It is known that color, aroma, and flavor are the three musts for Chinese food. However, these are never the only principles to be followed in Chinese cooking; the nutrition is the first concern.
A theory of the “harmonization of foods” can be traced back to the Shang dynasty’s (16th to 11th century B.C.) scholar Yi Yin. He related the five flavors of sweet, sour, bitter, piquant, and salty to the nutritional needs of the five major organ systems of the body, i.e. the heart, liver, spleen, lungs, and kidneys, and he stressed their role in maintaining good physical health.
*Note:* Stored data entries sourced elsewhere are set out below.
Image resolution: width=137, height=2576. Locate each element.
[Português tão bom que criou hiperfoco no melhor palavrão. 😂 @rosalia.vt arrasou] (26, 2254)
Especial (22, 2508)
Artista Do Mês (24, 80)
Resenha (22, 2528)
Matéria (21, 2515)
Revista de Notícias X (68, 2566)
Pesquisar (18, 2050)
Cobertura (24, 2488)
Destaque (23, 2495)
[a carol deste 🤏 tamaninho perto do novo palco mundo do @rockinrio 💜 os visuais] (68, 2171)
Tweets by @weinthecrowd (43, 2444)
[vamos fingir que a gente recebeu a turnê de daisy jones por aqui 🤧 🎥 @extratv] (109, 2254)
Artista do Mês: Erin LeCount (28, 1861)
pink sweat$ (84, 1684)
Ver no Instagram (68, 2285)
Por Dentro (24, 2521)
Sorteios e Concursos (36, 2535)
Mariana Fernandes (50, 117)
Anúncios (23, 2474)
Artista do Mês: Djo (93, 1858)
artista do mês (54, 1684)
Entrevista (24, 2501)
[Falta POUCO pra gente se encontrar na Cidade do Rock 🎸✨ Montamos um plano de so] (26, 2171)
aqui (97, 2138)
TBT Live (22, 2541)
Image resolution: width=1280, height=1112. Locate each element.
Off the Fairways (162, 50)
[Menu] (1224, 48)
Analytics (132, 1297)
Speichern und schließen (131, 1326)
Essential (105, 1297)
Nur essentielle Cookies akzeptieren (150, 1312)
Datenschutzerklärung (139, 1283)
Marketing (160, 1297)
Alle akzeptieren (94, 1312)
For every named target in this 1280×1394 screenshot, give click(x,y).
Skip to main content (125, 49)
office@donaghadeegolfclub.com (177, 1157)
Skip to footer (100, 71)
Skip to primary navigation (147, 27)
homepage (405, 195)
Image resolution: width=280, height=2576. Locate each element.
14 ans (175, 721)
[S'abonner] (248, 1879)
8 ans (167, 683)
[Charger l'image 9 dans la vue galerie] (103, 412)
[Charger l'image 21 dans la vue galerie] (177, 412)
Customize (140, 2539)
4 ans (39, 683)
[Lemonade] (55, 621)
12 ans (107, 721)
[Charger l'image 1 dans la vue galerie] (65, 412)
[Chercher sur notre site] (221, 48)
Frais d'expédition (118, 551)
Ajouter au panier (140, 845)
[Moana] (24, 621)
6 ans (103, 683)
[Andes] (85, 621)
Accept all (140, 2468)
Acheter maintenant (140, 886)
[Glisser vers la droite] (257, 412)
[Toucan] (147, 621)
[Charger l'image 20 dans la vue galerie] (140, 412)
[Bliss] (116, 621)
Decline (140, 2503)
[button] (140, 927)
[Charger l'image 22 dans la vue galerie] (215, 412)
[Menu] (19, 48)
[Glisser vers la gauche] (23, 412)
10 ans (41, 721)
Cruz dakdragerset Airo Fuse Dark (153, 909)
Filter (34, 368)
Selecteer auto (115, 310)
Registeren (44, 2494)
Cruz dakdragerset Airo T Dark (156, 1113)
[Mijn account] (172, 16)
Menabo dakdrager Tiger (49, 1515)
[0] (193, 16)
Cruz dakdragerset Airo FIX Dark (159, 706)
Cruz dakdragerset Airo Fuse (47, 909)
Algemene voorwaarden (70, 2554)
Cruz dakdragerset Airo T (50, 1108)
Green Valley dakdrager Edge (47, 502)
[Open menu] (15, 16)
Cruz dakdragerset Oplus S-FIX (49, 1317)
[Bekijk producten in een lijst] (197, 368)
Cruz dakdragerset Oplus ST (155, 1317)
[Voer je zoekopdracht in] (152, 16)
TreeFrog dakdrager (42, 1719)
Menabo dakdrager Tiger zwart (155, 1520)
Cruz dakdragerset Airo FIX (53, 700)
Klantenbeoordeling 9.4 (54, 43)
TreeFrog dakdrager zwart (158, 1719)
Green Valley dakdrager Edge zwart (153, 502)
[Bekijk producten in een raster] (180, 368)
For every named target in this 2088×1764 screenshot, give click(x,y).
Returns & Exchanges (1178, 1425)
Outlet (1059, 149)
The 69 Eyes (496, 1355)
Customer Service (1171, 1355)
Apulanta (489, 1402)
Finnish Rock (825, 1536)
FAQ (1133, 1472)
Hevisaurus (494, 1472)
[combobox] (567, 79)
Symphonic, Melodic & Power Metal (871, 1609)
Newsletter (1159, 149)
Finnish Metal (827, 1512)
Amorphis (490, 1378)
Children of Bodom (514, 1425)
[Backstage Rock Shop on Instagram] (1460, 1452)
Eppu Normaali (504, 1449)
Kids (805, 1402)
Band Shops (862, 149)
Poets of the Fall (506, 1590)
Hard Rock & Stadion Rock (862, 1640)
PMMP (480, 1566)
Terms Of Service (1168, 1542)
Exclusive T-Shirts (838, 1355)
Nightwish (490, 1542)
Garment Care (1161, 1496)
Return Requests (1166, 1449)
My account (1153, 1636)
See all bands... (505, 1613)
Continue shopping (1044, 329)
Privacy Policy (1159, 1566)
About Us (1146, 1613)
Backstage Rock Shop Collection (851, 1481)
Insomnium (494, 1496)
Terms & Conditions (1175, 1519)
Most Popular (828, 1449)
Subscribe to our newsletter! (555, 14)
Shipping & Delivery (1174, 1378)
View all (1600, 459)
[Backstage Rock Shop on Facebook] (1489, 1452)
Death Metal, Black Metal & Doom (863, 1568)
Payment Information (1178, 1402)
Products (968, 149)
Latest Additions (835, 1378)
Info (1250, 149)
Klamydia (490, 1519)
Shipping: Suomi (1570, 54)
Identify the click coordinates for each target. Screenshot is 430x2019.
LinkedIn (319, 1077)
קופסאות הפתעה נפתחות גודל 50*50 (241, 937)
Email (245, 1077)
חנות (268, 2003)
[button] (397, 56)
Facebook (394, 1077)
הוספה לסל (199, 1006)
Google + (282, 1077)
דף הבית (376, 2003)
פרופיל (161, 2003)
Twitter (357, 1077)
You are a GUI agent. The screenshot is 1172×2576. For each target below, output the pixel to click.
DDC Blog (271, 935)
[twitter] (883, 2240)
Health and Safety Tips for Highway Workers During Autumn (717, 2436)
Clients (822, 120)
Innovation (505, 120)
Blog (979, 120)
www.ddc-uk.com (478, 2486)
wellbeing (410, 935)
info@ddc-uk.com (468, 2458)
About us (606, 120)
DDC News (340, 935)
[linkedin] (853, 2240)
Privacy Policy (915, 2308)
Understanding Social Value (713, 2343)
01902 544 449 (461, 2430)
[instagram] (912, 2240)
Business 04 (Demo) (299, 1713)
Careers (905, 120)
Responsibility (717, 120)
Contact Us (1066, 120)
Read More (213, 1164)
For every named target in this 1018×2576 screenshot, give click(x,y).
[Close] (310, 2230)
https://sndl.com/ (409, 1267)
In fact, many of the plants used in Chinese cooking such as scallions, fresh ginger root, garlic, dried lily buds, and tree fungus have properties of preventing and alleviating various illnesses. The Chinese have a traditional belief that food and medicine share the same origin and that food has a medicinal value. This view can be considered the forerunner of nutritional science in China. According to this theory, a correct proportion of meat to vegetable ingredients should be maintained. One-third of meat-based dishes should be made of vegetable ingredients, and one-third of vegetable dished should consist of meat vice verse. In preparing soups, the quantity of water used should total seven-tenths the volume of the serving bowl. Basically, the correct ingredient proportions must be adhered to in the preparation of each dish or soup to ensure optimal nutritional value.
The Chinese have a number of traditional rules and customs associated with eating. For example, food must be eaten while seated. Also a set order of who may be seated first among men, women, old, and young exists. Furthermore, one must eat main courses with chopsticks and soup with a spoon.